**Exercises**
1: Please quote the passage of the dialysis notes starting at "It is routine" and ending at "of patients (Tamura).".
2: Extend the dialysis notes from where they stop.

**Page text**
───
There is an increase in 5-year mortality in patients who receive less than 6 months of predialysis nephrologic care (41%) versus those who received more than 72 months of predialysis care by a nephrologist (23%).

Higher cholesterol levels associated with lowered mortality in dialysis patients.

Lower cholesterol in patients on dialysis is secondary to systemic inflammation and malnutrition.

It is routine to administer HBV vaccine to all dialysis patients.

Initiated when the symptoms, particularly anorexia and lethargy, are prominent and at the time when treatment is expected to relieve such symptoms.

Initiation of dialysis usually when the GFR is about 7% of normal, and conventional dialysis only slightly provides better removal of many solutes but is inferior in its removal of some.

In a study of 3702 nursing home patients that started dialysis at three months, 39% maintain their functional status, and by 12 months 58% of patients died and three dialysis functional status was maintained in only 13% of patients (Tamura).

In 1999 nursing home residents accounted for 4% of all new patients with end-stage renal disease and 11% of new patients were older than 70 years of age ( Collins , A J).

Mortality in the first year after initiation of dialysis is greater than 34% in patients older than 70, and is more than 50% among patients older than 80 years of age ( Collins AJ).

Patients frequently have “residual syndrome” (Depner) with partially treated uremia manifested by

illness from extracellular fluid volume fluctuations, exposure to bioincompatible materials , inorganic ion abnormalities, acidosis, hyperphosphatemia with complications of systemic diseases and advanced age responsible for the loss of renal function.
───
Stored items:
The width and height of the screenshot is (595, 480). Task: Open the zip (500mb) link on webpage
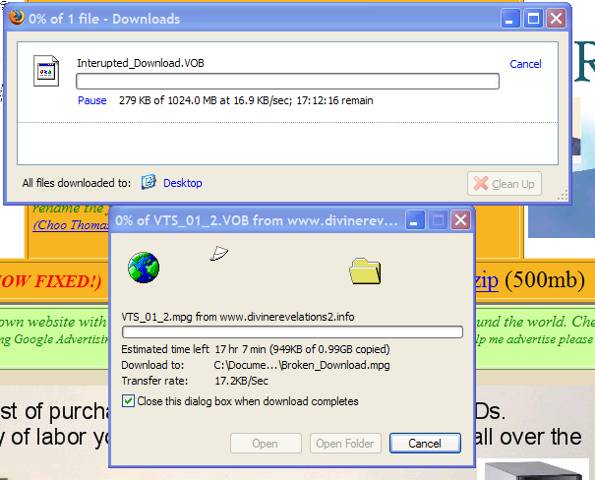(486, 281)
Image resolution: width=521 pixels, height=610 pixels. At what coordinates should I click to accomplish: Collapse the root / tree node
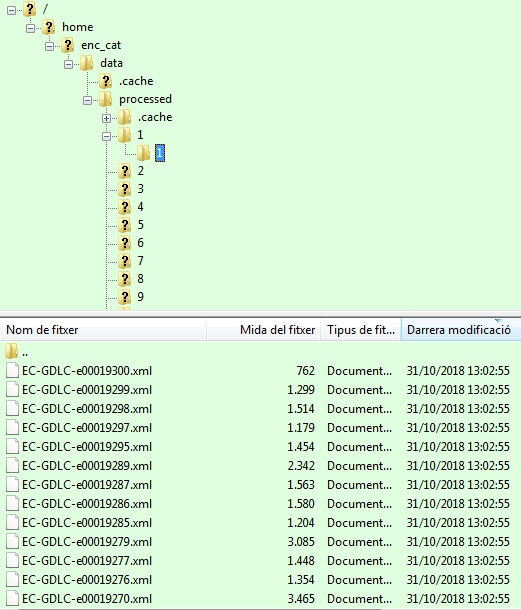(x=11, y=10)
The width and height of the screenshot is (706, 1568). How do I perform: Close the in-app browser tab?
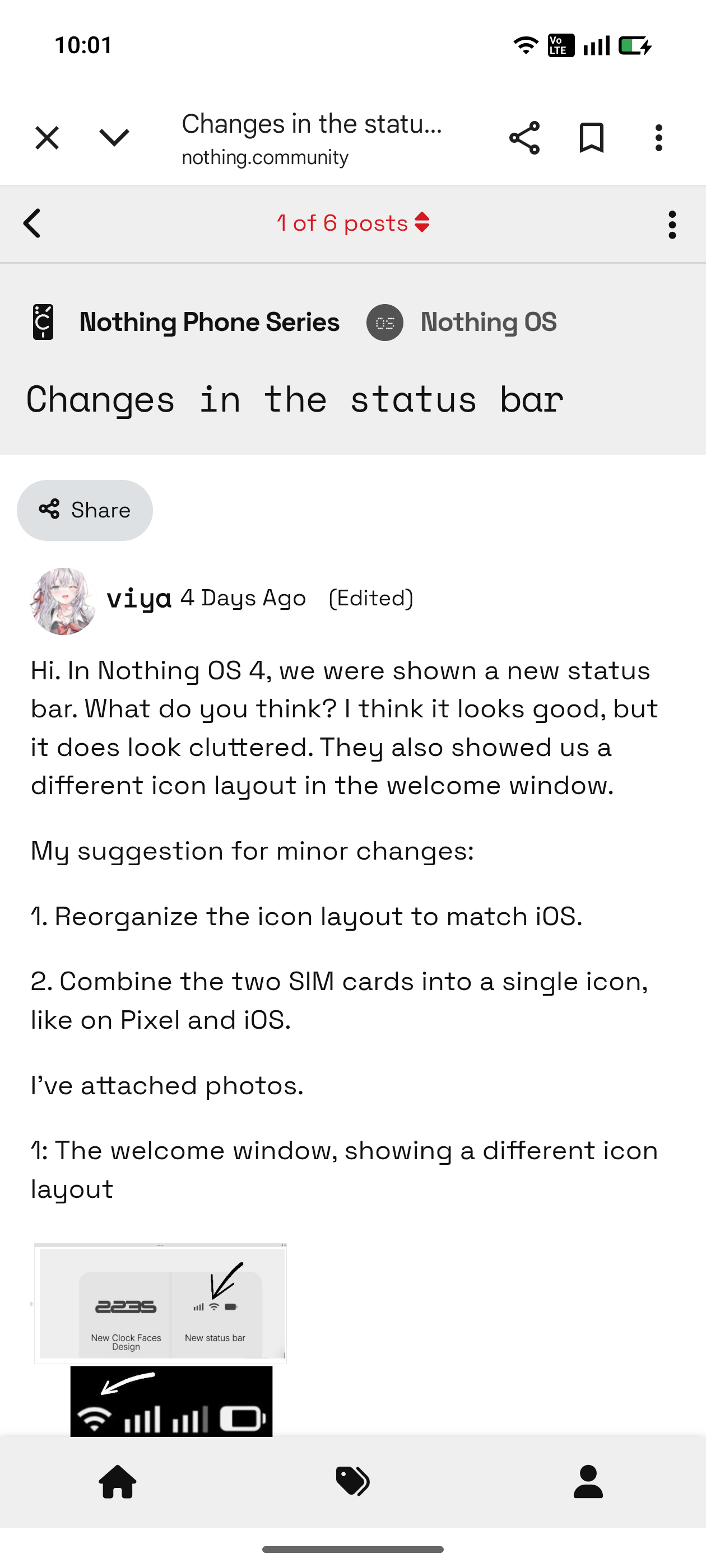click(47, 138)
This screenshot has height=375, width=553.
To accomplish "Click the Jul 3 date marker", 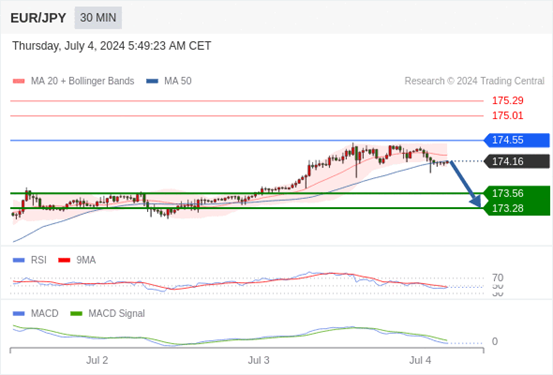I will click(259, 360).
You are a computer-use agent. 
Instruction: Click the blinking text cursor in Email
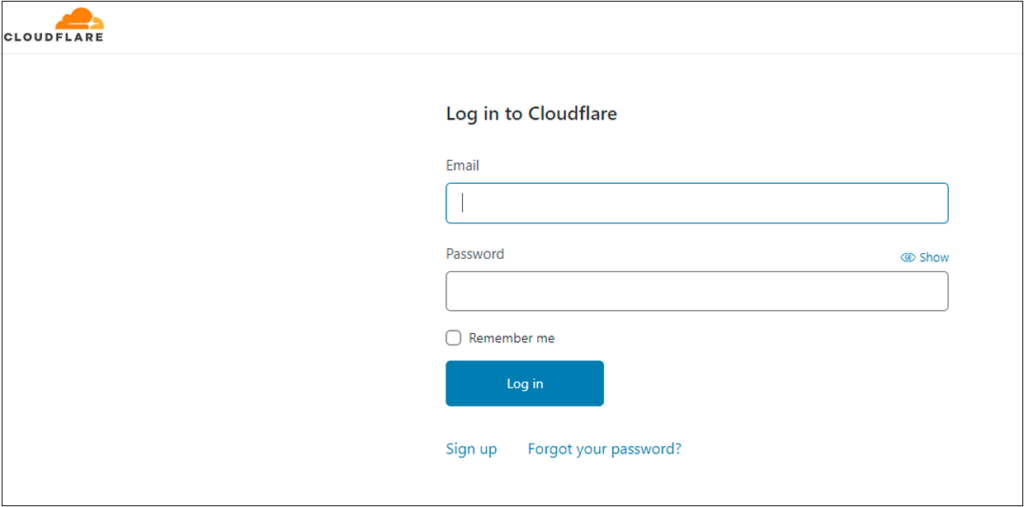click(x=463, y=203)

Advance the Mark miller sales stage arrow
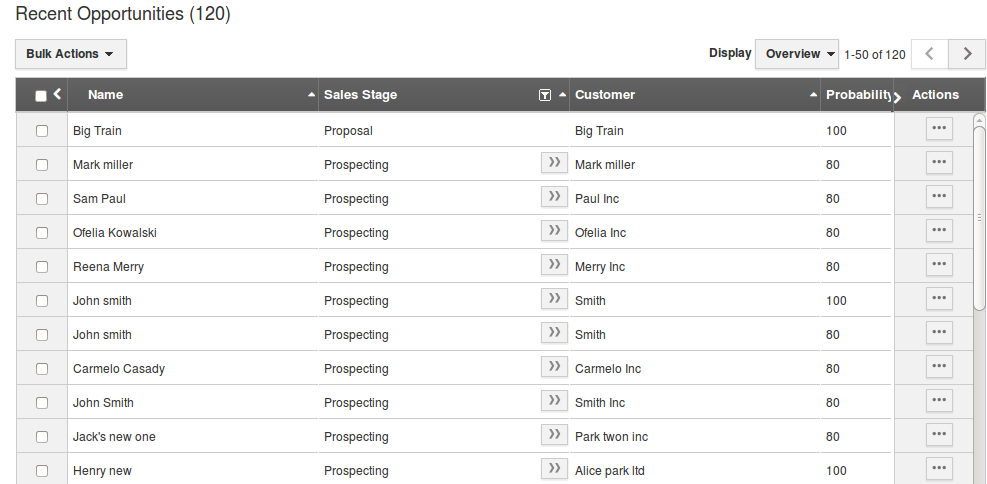click(555, 162)
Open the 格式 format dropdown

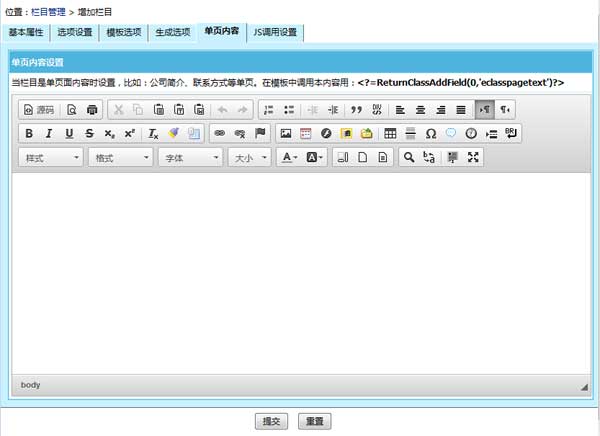(x=120, y=157)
───
**Responses for each task**
1:
It is routine to administer HBV vaccine to all dialysis patients.

Initiated when the symptoms, particularly anorexia and lethargy, are prominent and at the time when treatment is expected to relieve such symptoms.

Initiation of dialysis usually when the GFR is about 7% of normal, and conventional dialysis only slightly provides better removal of many solutes but is inferior in its removal of some.

In a study of 3702 nursing home patients that started dialysis at three months, 39% maintain their functional status, and by 12 months 58% of patients died and three dialysis functional status was maintained in only 13% of patients (Tamura).

2:
Eptifibatide, a platelet glycoprotein IIb/IIIa inhibitor, is renally cleared and its use is contraindicated with dialysis because of increased bleeding risk.

Enoxaparin, a low molecular weight heparin that is renally cleared, is not recommended for use in dialysis patients because of increased risk of bleeding complications.

Nonrenally cleared drugs abciximab and unfractionated heparin are available antithrombotic agents to be used with dialysis.

Blacks are overrepresented in the end-stage renal disease population.

More than 500,000 people with end-stage real disease in the US, approximately 1/3 are black, and the relative incidence of end-stage renal disease is 3.6 times higher among black than white individuals.

Blacks with chronic kidney disease are less likely to be under the care of a nephrologist, have a referral for peritoneal dialysis or kidney transplantation.

Black patients are less likely to receive adequate dialysis dosing, to have a fistula placed, to achieve target hemoglobin levels.

Black patients survive longer than white patients on dialysis, with a 13-45% lower mortality.

The overall survival advantage for black patients on dialysis applies only to older adults, while those younger than 50 years have a higher risk of death (Kucirka LM et al).

Among patients on dialysis at for-profit facilities compared with nonprofit facilities, there is a lower likelihood of accessing kidney transplant (Gander JC).

Premature dialysis filter loss due to clotting reduces solute clearance in ultrafiltration, contributes to blood loss and prompts need for transfusion.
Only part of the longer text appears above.